++++ Task material ++++
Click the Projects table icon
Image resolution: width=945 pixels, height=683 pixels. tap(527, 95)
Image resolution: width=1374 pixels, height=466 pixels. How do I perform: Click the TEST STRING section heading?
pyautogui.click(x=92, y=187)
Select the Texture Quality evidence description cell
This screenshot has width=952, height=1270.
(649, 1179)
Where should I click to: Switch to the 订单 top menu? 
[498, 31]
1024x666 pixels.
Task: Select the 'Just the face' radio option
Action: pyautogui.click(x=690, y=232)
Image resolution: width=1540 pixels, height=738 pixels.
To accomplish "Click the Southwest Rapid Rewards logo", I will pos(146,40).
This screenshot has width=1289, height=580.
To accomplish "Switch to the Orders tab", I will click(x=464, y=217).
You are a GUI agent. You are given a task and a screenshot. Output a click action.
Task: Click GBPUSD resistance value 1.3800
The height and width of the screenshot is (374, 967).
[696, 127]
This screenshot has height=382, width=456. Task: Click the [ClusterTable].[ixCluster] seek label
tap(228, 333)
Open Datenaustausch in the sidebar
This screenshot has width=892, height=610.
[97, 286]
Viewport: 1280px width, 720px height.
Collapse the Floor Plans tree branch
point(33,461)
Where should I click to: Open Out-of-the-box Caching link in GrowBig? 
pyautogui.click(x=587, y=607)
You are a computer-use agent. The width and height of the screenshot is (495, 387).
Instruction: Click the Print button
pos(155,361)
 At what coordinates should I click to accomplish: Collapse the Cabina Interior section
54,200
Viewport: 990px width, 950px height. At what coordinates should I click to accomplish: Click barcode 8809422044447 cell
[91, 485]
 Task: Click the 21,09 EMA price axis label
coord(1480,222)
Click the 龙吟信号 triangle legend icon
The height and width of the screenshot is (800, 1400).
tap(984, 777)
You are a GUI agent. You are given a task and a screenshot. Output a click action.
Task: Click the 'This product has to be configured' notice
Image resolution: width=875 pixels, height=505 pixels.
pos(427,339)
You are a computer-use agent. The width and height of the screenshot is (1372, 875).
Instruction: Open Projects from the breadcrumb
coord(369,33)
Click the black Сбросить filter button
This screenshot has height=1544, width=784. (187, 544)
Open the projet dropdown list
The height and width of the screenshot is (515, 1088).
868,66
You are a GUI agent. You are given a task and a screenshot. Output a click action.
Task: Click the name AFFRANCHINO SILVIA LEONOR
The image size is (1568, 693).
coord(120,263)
++++
Problem requirements
Search the entries for the word "computer" and show every line that has it.

Task solution
You are a computer-use agent. The width and height of the screenshot is (495, 387).
You are a computer-use agent. The width and height of the screenshot is (1372, 875).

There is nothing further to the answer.